Un personnage par contre qui m’a vraiment fait grincer des dents, c’est Olive. Elle se force dans l’intrigue, s’incruste dans la vie de Maxime comme s’il ne pouvait pas se passer de son aide sous prétexte qu’elle est orpheline elle aussi. Le pire c’est qu’elle affirme pouvoir se mettre dans la peau de tout le monde, sauf de son père parce que c’est « juste un gros con égoïste » (p. 171). Très blessant considérant le fait qu’elle a cette opinion de son père parce qu’il s’est suicidé. Pour une fille qui clame sa grande empathie et son envie de devenir psychologue, c’est très contradictoire. J’ai de la misère à voir ce passage comme autre chose qu’une pique gratuite envers les suicidaires. D’autant plus que ça n’apporte absolument rien à l’histoire. Le père d’Olive aurait pu mourir d’une crise cardiaque que ça n’aurait rien changé. Pour avoir connu une personne proche de moi qui s’est suicidée, j’ai trouvé ce passage très blessant. Olive apporte tout de même quelques bons conseils à Maxime et lui fait ouvrir les yeux sur certains aspects de sa situation. Ça aurait juste été plus agréable qu’elle n’agisse pas comme si elle détenait la vérité absolue tout en étant incroyablement arrogante. 
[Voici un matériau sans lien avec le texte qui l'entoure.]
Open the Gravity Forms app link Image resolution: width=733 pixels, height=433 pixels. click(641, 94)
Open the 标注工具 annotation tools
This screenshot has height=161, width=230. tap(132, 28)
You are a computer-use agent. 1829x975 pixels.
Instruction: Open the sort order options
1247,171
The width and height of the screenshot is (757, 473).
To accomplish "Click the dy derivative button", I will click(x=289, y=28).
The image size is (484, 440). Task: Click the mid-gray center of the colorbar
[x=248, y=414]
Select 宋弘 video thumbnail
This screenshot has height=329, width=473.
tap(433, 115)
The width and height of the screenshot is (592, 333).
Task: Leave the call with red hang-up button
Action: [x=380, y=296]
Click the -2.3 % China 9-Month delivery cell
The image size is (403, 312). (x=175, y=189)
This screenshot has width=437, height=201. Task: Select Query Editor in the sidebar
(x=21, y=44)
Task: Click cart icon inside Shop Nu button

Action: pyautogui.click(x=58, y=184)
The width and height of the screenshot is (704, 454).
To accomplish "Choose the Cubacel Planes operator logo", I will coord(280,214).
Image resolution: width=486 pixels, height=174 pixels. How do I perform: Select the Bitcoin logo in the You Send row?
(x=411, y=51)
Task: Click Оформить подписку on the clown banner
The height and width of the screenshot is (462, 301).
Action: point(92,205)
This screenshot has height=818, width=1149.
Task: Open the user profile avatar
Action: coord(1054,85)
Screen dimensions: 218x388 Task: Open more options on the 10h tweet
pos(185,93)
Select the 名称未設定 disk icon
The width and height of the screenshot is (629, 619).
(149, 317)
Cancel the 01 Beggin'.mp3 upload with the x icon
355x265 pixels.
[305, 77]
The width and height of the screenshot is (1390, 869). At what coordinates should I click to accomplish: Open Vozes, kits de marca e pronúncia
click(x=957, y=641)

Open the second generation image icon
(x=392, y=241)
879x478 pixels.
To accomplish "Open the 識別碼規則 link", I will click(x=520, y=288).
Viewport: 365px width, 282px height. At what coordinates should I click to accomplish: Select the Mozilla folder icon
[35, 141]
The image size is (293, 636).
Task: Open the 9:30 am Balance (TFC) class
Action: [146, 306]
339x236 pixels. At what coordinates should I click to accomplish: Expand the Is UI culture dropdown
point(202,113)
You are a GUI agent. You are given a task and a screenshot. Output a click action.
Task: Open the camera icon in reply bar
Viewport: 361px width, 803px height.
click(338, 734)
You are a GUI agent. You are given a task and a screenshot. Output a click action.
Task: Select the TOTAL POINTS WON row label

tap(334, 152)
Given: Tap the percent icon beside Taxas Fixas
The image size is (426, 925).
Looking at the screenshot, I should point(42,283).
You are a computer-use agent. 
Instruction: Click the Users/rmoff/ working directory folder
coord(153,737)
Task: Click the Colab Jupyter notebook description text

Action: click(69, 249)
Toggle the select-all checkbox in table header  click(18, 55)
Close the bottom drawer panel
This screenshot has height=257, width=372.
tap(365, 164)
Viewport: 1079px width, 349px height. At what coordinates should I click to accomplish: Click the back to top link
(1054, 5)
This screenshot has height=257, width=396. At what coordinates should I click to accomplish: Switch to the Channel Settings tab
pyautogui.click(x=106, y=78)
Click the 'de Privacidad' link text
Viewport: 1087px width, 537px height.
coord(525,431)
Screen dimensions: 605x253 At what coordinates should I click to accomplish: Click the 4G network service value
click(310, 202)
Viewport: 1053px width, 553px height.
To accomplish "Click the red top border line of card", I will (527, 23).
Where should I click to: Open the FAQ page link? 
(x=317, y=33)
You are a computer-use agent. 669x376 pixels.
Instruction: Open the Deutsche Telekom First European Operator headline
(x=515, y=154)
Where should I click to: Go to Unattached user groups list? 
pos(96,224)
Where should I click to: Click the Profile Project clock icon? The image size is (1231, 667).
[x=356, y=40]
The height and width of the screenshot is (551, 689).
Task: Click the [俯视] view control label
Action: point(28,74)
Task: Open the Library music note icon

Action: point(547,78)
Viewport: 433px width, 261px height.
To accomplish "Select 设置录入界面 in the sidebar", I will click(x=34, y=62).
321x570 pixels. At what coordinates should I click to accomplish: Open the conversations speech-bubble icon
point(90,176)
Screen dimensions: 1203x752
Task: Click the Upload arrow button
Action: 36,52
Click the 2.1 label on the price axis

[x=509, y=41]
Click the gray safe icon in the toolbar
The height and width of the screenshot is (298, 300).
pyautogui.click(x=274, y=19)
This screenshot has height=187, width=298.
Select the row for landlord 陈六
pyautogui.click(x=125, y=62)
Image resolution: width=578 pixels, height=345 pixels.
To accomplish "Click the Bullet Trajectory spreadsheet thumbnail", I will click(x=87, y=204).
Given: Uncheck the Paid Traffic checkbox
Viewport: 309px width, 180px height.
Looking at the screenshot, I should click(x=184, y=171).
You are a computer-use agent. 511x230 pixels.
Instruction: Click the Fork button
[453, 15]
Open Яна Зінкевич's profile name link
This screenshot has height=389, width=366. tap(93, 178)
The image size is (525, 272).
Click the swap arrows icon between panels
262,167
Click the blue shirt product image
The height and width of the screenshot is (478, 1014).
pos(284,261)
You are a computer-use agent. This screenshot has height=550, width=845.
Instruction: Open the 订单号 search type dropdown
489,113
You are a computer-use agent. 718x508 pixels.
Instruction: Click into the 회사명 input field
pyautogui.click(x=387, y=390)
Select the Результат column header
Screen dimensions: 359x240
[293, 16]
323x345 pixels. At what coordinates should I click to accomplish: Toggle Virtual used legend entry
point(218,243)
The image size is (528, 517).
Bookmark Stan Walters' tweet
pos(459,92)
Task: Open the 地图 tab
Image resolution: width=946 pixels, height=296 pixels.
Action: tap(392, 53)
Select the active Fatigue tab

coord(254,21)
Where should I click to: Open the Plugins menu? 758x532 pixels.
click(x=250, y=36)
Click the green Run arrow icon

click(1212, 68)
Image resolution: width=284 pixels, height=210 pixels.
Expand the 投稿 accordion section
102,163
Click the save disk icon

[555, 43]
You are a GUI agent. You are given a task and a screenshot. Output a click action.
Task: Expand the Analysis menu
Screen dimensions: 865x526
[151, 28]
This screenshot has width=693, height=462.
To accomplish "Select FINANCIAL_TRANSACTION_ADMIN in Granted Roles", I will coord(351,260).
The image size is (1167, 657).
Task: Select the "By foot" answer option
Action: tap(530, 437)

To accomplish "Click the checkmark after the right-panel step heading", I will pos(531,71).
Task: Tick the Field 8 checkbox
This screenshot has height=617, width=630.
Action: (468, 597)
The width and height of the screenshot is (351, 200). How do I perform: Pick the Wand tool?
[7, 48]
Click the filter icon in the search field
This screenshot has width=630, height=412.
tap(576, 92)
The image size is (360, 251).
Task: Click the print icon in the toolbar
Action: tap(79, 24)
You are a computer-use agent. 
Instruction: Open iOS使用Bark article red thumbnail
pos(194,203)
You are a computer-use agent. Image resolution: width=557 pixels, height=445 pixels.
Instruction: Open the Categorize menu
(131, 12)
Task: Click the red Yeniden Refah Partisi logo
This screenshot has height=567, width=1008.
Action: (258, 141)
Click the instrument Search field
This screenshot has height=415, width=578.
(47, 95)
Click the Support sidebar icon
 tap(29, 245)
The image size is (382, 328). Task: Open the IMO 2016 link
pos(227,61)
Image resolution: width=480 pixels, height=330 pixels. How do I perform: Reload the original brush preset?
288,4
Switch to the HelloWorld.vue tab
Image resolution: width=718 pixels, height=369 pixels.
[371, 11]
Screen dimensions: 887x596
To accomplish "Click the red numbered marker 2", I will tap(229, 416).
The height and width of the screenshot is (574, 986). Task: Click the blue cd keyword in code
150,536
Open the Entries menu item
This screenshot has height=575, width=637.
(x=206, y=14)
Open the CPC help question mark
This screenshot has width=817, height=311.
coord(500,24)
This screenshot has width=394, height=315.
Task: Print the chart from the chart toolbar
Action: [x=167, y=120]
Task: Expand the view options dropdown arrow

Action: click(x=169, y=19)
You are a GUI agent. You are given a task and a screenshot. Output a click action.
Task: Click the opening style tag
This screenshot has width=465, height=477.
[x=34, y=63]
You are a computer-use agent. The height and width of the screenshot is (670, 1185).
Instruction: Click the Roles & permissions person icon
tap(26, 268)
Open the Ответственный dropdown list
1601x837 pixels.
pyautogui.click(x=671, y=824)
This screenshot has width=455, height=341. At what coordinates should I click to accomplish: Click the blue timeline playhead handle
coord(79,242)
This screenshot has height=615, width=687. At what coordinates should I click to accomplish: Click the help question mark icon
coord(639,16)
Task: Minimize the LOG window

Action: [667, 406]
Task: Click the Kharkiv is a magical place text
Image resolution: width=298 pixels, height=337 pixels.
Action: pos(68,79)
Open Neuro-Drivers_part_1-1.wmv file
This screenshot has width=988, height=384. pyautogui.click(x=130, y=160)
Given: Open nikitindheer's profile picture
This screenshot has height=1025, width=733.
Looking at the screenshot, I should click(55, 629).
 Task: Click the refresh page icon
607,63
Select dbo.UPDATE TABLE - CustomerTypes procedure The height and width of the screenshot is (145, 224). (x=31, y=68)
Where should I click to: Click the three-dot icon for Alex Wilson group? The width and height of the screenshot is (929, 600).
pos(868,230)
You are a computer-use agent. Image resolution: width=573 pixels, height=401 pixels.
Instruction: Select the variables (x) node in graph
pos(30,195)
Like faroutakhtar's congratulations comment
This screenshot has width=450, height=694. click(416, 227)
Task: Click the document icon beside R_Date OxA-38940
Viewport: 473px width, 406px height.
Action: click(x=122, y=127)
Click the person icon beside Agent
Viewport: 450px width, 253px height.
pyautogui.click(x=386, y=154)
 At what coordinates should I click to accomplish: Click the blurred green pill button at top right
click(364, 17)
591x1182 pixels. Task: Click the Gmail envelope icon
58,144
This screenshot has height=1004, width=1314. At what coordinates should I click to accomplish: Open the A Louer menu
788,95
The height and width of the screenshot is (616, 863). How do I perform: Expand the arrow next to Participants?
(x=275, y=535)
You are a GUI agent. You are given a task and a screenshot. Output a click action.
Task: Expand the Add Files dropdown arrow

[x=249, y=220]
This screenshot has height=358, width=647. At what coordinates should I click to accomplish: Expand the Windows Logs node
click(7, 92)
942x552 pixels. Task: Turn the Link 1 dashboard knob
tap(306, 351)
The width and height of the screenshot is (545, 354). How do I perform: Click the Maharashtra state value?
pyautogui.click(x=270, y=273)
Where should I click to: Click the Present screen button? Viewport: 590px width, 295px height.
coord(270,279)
Le deuil de Maxime et ses sœurs se termine après un mois. Ça va contre toute forme de réalisme. J’ai sept ans de plus que Maxime et si je devais perdre ma mère subitement du jour au lendemain, je ne m’en remettrais clairement pas après deux mois. Je serais encore au stade de m’enfermer dans le noir de ma chambre à me laisser consumer par la douleur. Maxime enterre ses parents deux mois après leur décès. Il est en paix, il est heureux, enfin prêt pour faire le party et embrasser sa nouvelle blonde. Je trouve ça triste que le deuil soit aussi expédié dans un roman supposé être centré sur le sujet. C’est dommage parce que l’histoire avait un gros potentiel.

Commentaires

  1. Tes commentaires sont tellement pertinents. J’ai lu ce livre et je suis tout à fait d’accord avec toi. Il y a beaucoup de condescendance chez le personnage principal ce qui est très agaçant selon moi. Dans un livre sur le deuil, j’aurais cru y trouver plus de chaleur et de compassion. Belle critique Corinne!